I bet if you quick-release the front tire, lock it to the back tire with one lock, and then lock it to the frame with another lock, thieves will be too lazy to even look at it.


----------



## shortribs (Oct 7, 2012)

Have you looked into Pitlocks? While the cost of a set is nearly equivalent to the bicycle's cost you'll free yourself from carrying multiple heavier locks.


----------



## JasonLopez (Aug 19, 2012)

Man that bike is going to be stolen so fast.

Which college did you say you were at again?


----------



## Montobo (Sep 6, 2012)

Security depends on the campus. Is it small town or inner city? The main thing is make sure it cannot be stolen. Also, if you use it for years, and it starts to look run-down, then later you could replace/refurbish components, get the frame re-painted, and you would have gotten wonderful riding pleasure out of it. In the meantime, ride it well, secure it well. Life is short.

Enjoy the ride.


----------



## jrm (Dec 23, 2001)

▶ **Problem to work on**: Name every user whose name appears in a post header in the forum thread excerpt, together with the date shown beside it. Rely solely on the forum thread excerpt when responding.

▶ **Data segment**:
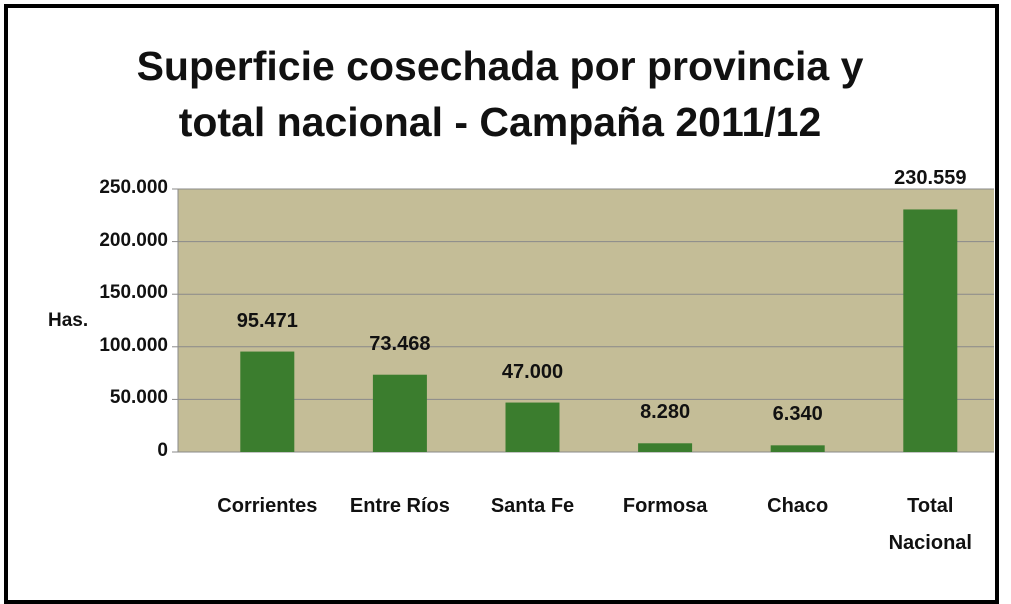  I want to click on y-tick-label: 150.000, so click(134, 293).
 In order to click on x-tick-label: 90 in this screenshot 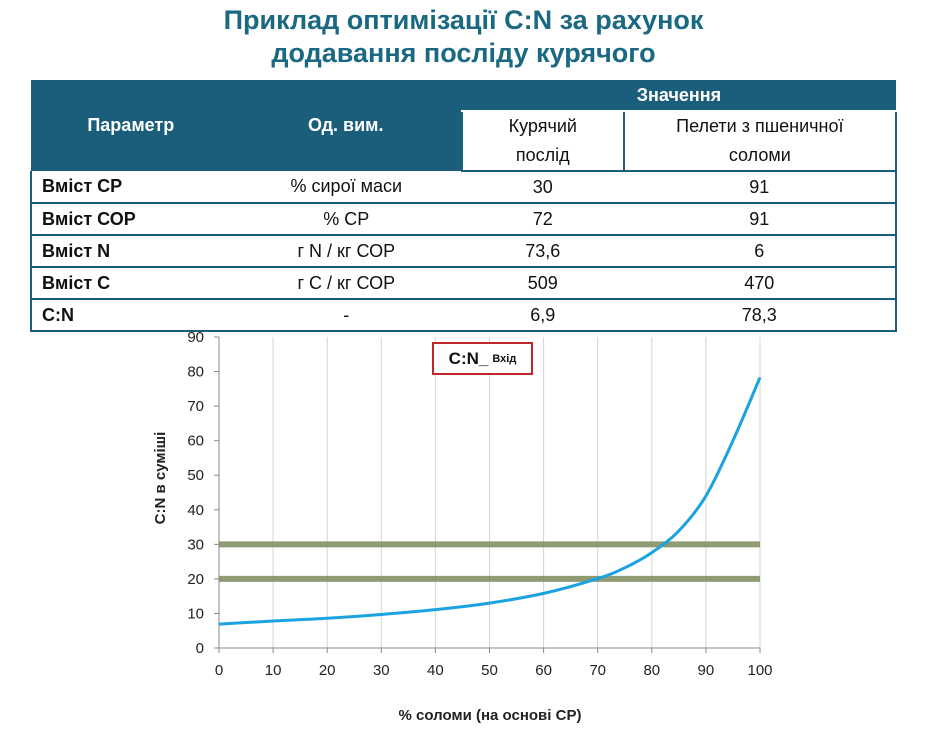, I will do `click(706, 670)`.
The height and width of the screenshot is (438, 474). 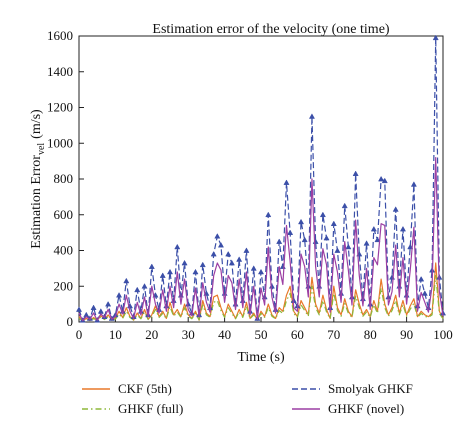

▶ **Response to this exercise**:
- shortribs (Oct 7, 2012)
- JasonLopez (Aug 19, 2012)
- Montobo (Sep 6, 2012)
- jrm (Dec 23, 2001)